As a member of the idealistic de Stijl group (TIME, May 8) in the 1920s, he planned spiral buildings before Frank Lloyd Wright built the Guggenheim Museum, and proposed horizontal skyscrapers on cantilevers before Le Corbusier built them. Rarely has he realized what he has designed on paper; he has, for example, never built the “endless house,” a sculpture to live in, that made his fame.
“We know we belong to the stars,” explains Kiesler. “We are related to them in just a matter of intervals.” His objective is continuity in space, in which no art work would exist by itself, frozen away from man’s activity. In fact, his wife says that “whether eating an omelet or filling out his income tax, everything is space and continuity.” “Museums today look like laundromats,” he says of paintings unrelated on the walls, like separate peepholes into separate worlds. Says he: “Space is something that cannot be looked at through a keyhole.”
So when Kiesler made a show of “Environmental Sculpture” that opened last week in the Guggenheim Museum, he proposed to do over an entire gallery. “You can’t absorb the room in one glance,” explains Kiesler. “You must know what’s above, below—again the totality.” Part of the whole, called The Last Judgment, consists of a huge bonelike shaft of fire-gilt bronze that thrusts through a Plexiglas slab at counterimages of heaven and earth. It leaps up at an aluminum table whose bronze legs look like lightning bolts and jabs down at a white bronze floor plate. “Feel it,” urges Kiesler, “the metal is warm like a woman’s belly.”

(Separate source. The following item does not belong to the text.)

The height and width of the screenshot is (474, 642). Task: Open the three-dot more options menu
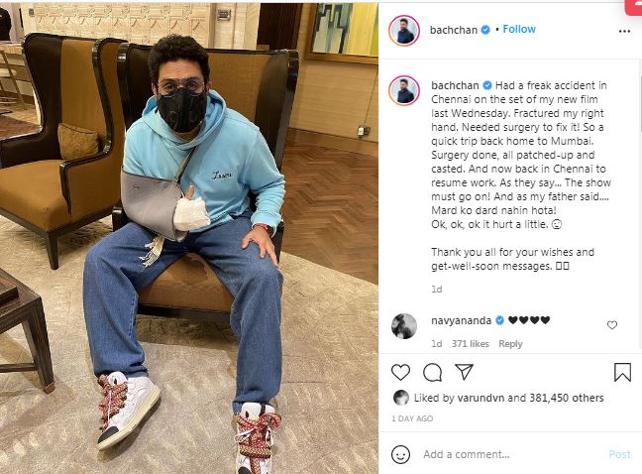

Flanked by panels painted with false perspectives, other bits of bronze, chunks of pavement, ax-hewn and charred wood catch the eye. Some parts of the sculpture peep from behind doors; others curlicue underneath canopies. One piece, or “galaxy” as Kiesler calls them, is titled The Cup of Prometheus, and appropriately contains a burning smudge pot. To encourage people to contemplate the work, Kiesler cast two 85-lb. aluminum stools that are exactly placed in reference to larger parts. The problem is that Kiesler has had to borrow his most precious commodity—space—from a polygonal room in Wright’s animate museum. Nothing can dissolve the walls, and the sculptures seem strangers to them. Yet, even in failure, Kiesler makes more out of nothing than many do out of everything.